Task instructions.
Which lines run from the one containing "Reports (43, 741)" through the end of the material? Reproduce them exactly.

START Stored data

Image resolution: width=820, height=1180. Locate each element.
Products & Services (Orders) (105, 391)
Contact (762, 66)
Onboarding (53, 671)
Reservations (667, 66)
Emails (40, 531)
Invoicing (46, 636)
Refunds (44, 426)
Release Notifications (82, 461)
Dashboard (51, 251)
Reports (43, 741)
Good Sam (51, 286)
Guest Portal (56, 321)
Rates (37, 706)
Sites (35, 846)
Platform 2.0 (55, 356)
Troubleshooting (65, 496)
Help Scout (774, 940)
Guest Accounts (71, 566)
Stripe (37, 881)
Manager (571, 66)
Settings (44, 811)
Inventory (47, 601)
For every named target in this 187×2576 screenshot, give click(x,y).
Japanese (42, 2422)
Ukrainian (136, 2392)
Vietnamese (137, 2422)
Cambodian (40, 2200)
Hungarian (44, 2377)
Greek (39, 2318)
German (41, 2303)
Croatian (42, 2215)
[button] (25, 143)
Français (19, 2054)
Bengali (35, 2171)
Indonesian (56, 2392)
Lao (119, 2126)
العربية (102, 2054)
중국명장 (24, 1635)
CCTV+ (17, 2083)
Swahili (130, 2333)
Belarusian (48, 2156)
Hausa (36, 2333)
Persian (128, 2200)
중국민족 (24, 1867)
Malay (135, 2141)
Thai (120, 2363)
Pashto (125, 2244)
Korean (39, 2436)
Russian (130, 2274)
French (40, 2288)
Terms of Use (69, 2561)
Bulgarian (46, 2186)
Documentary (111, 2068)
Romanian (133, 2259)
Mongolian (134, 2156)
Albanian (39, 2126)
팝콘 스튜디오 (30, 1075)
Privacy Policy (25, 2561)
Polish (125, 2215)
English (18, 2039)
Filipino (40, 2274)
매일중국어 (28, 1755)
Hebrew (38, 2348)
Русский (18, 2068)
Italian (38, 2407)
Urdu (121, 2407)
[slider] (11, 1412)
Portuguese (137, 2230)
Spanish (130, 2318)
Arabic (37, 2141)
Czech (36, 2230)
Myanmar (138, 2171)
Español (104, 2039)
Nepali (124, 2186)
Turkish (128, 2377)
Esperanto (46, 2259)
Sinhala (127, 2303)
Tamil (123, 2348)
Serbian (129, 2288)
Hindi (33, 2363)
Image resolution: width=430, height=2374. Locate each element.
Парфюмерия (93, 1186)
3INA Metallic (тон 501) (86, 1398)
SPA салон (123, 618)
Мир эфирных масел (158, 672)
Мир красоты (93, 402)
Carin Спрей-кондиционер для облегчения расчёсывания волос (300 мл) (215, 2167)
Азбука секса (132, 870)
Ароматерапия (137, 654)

END Stored data

Result of this task.
Reports (43, 741)
Good Sam (51, 286)
Guest Portal (56, 321)
Rates (37, 706)
Sites (35, 846)
Platform 2.0 (55, 356)
Troubleshooting (65, 496)
Help Scout (774, 940)
Guest Accounts (71, 566)
Stripe (37, 881)
Manager (571, 66)
Settings (44, 811)
Inventory (47, 601)
For every named target in this 187×2576 screenshot, give click(x,y).
Japanese (42, 2422)
Ukrainian (136, 2392)
Vietnamese (137, 2422)
Cambodian (40, 2200)
Hungarian (44, 2377)
Greek (39, 2318)
German (41, 2303)
Croatian (42, 2215)
[button] (25, 143)
Français (19, 2054)
Bengali (35, 2171)
Indonesian (56, 2392)
Lao (119, 2126)
العربية (102, 2054)
중국명장 (24, 1635)
CCTV+ (17, 2083)
Swahili (130, 2333)
Belarusian (48, 2156)
Hausa (36, 2333)
Persian (128, 2200)
중국민족 (24, 1867)
Malay (135, 2141)
Thai (120, 2363)
Pashto (125, 2244)
Korean (39, 2436)
Russian (130, 2274)
French (40, 2288)
Terms of Use (69, 2561)
Bulgarian (46, 2186)
Documentary (111, 2068)
Romanian (133, 2259)
Mongolian (134, 2156)
Albanian (39, 2126)
팝콘 스튜디오 (30, 1075)
Privacy Policy (25, 2561)
Polish (125, 2215)
English (18, 2039)
Filipino (40, 2274)
매일중국어 (28, 1755)
Hebrew (38, 2348)
Русский (18, 2068)
Italian (38, 2407)
Urdu (121, 2407)
[slider] (11, 1412)
Portuguese (137, 2230)
Spanish (130, 2318)
Arabic (37, 2141)
Czech (36, 2230)
Myanmar (138, 2171)
Español (104, 2039)
Nepali (124, 2186)
Turkish (128, 2377)
Esperanto (46, 2259)
Sinhala (127, 2303)
Tamil (123, 2348)
Serbian (129, 2288)
Hindi (33, 2363)
Image resolution: width=430, height=2374. Locate each element.
Парфюмерия (93, 1186)
3INA Metallic (тон 501) (86, 1398)
SPA салон (123, 618)
Мир эфирных масел (158, 672)
Мир красоты (93, 402)
Carin Спрей-кондиционер для облегчения расчёсывания волос (300 мл) (215, 2167)
Азбука секса (132, 870)
Ароматерапия (137, 654)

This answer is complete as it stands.